Romanian fighter prototype

The IAR 15 was a low-wing monoplane fighter designed in Romania in 1933. Designed by Elie Carafoli for the Romanian Air Force, the IAR 15 was a lightly armed low-wing cantilever monoplane with a radial engine, fixed undercarriage and open cockpit.

==Development==
The sustained efforts of Elie Carafoli and his team paid dividends when the first order for IAR 14 was finally placed. With production started and a small profit secured, Dipl.-Eng. Carafoli decided to try something new. The result was the I.A.R. 15. The inline engine was abandoned and instead a radial powerplant was substituted. Accordingly, the front fuselage underwent a major redesign. The cross-section was rounded and an NACA ring covered the 600 h.p. (447 kW) Gnome & Rhône 9Krse engine. With the new nine-cylinder radial the aircraft attained a top speed of 375 km/h at 4,000 m and could climb to 5,000 m in 8 minutes. The ceiling was raised to 10,500 m and an endurance of 600 km was possible. The I.A.R. 15 could intercept any contemporary major bomber type.

Alongside the new front fuselage section, other structural changes had been implemented as well. The cross-section of the rear fuselage was enlarged and reinforced. The fuselage was a steel tube structure covered with dural forward of the cockpit and fabric aft.
The tail was redesigned again, this time to a triangular shape and was also built of steel tube and dural-covered. An aerodynamically improved single strut undercarriage featuring wheel spats was fitted near the wing roots and a small wheel replaced the previous tailskid. Instead of the crash-pylon featured on earlier models, a rounded knob appeared behind the pilot's headrest.
The wings were rounded and shortened to 11.00 m, giving 19.00 m^{2} total area, and were built around two dural spars with a mixture of wood and metal ribs.
The open cockpit was aft of the wing trailing edge. The undercarriage had a wide track, with vertical wire braced and faired legs carrying spatted main wheels.
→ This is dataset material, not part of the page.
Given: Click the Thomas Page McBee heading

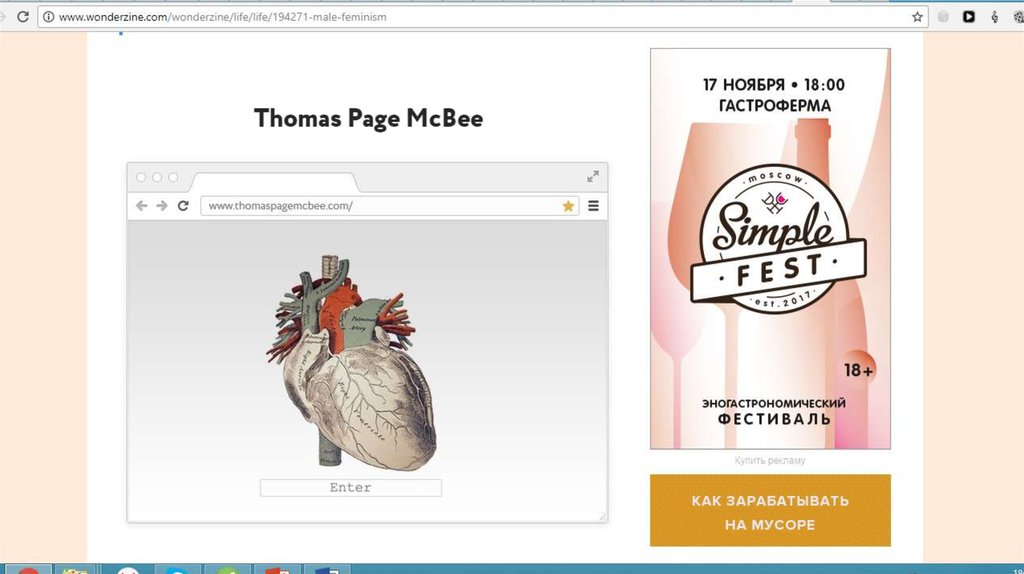Looking at the screenshot, I should point(368,118).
Power was from an I.A.R. 9KIc40 licence-built Gnome-Rhône 9K engine of 450 kW (600 hp) enclosed in a NACA cowling. In the first prototype this drove a two-bladed wooden airscrew, but later machines had three-bladed metal propellers.

Five prototypes were built. Tests showed that the IAR 15 was as fast as competing aircraft, chiefly the PZL P.11, but less manoeuvrable and no other orders were placed.

==Operational history==
In all aspects, the I.A.R.-15, test flown in early 1934 by 1st Lt. Alex. Papana, was a good match for other monoplane fighter types of its time, such as the Dewoitine D.500 of L'Armée de l'Air, the Boeing P-26 "Peashooter" of the U.S. Army Air Corps or the Polikarpov I-16 of the Voyenno-vozdushnyye sily.
The speed capability of the I.A.R.15 was judged excellent and it established a national altitude record of 11631m in 1936.